The second involves ignoring WTO rulings and pursuing remedies outside the WTO framework. On 1 March 2017, the administration announced its ‘Trade Policy Agenda’. It warns that the administration will ‘use all possible leverage’ to foster ‘fair, reciprocal’ trade. The agenda dismisses the WTO as an effective instrument to expand trade and economic opportunities. Instead, the United States will act unilaterally against trade partners and ignore rulings that alter US trade agreements. This could unravel the WTO system if other countries join Washington in rejecting rulings that they dislike and in taking action of their own accord.
The WTO is not without its flaws, and the United States is not the only nation that is undermining the organisation. Many WTO activities are not transparent. Due to several governments’ obstinacy, there has been no progress on the Doha round of negotiations and most experts and participants believe that it should be abandoned. The ensuing proliferation of regional trading initiatives yields confusing rules and inefficiencies in business and investment decisions. The Trump administration is right to note that governments do game the system by manipulating some WTO rules and ignoring others.

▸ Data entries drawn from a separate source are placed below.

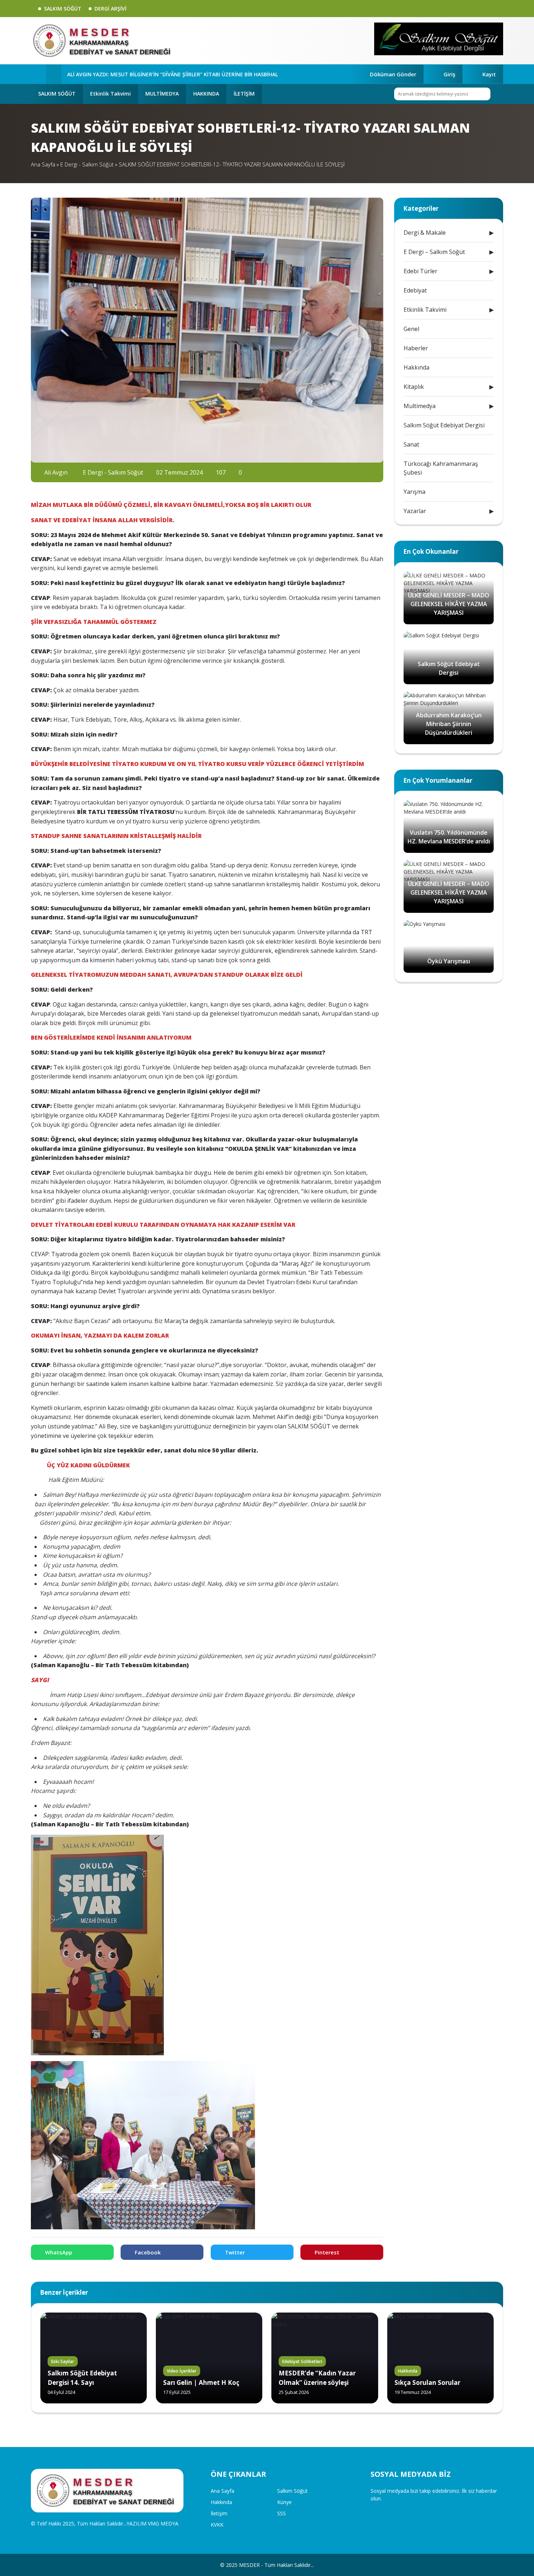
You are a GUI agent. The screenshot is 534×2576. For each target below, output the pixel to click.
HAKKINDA (206, 93)
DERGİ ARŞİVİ (110, 8)
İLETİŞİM (244, 93)
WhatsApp (58, 2252)
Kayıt (489, 74)
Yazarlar (415, 511)
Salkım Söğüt (292, 2490)
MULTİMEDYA (162, 93)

That is not reason to give up on the system. The WTO contributes to stability, predictability and legitimacy. If the United States, the world’s largest economy and a primary architect of the international economic order, turns its back on its creation, then other countries will do the same. A slide into a world of zero-sum unilateralism is almost certain to follow.
Brad Glosserman is a visiting professor at Tama University’s Center for Rule Making Strategies and a senior advisor for Pacific Forum CSIS.